Your instructions:
Return the following lines exactly as they appear, covering every record from start to finish.

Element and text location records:
——

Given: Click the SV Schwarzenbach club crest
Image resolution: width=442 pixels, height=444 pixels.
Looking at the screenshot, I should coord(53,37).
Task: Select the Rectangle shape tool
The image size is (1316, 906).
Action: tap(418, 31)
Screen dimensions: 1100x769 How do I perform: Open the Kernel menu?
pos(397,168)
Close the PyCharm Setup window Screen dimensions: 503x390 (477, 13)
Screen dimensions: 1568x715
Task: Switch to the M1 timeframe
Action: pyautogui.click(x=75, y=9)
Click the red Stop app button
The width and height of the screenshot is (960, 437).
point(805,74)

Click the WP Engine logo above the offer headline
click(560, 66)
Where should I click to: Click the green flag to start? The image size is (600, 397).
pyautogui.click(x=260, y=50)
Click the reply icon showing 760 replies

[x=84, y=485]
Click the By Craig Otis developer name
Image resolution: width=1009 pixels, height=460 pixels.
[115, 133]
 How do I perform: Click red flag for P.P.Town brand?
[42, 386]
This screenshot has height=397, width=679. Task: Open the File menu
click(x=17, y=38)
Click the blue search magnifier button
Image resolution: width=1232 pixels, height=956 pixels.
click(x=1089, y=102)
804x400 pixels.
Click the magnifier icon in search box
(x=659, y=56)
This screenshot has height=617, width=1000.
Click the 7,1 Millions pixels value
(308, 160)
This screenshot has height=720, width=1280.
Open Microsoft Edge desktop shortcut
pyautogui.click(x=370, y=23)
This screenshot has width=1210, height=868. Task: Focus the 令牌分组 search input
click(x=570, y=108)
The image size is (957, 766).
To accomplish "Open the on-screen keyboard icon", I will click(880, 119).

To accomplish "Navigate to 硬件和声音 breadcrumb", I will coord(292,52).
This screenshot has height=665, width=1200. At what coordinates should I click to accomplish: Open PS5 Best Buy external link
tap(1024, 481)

——

Solution to this task:
Given: Click the SV Schwarzenbach club crest
Image resolution: width=442 pixels, height=444 pixels.
Looking at the screenshot, I should coord(53,37).
Task: Select the Rectangle shape tool
The image size is (1316, 906).
Action: tap(418, 31)
Screen dimensions: 1100x769 How do I perform: Open the Kernel menu?
pos(397,168)
Close the PyCharm Setup window Screen dimensions: 503x390 (477, 13)
Screen dimensions: 1568x715
Task: Switch to the M1 timeframe
Action: pyautogui.click(x=75, y=9)
Click the red Stop app button
The width and height of the screenshot is (960, 437).
point(805,74)

Click the WP Engine logo above the offer headline
click(560, 66)
Where should I click to: Click the green flag to start? The image size is (600, 397).
pyautogui.click(x=260, y=50)
Click the reply icon showing 760 replies

[x=84, y=485]
Click the By Craig Otis developer name
Image resolution: width=1009 pixels, height=460 pixels.
[115, 133]
 How do I perform: Click red flag for P.P.Town brand?
[42, 386]
This screenshot has height=397, width=679. Task: Open the File menu
click(x=17, y=38)
Click the blue search magnifier button
Image resolution: width=1232 pixels, height=956 pixels.
click(x=1089, y=102)
804x400 pixels.
Click the magnifier icon in search box
(x=659, y=56)
This screenshot has height=617, width=1000.
Click the 7,1 Millions pixels value
(308, 160)
This screenshot has height=720, width=1280.
Open Microsoft Edge desktop shortcut
pyautogui.click(x=370, y=23)
This screenshot has width=1210, height=868. Task: Focus the 令牌分组 search input
click(x=570, y=108)
The image size is (957, 766).
To accomplish "Open the on-screen keyboard icon", I will click(880, 119).

To accomplish "Navigate to 硬件和声音 breadcrumb", I will coord(292,52).
This screenshot has height=665, width=1200. At what coordinates should I click to accomplish: Open PS5 Best Buy external link
tap(1024, 481)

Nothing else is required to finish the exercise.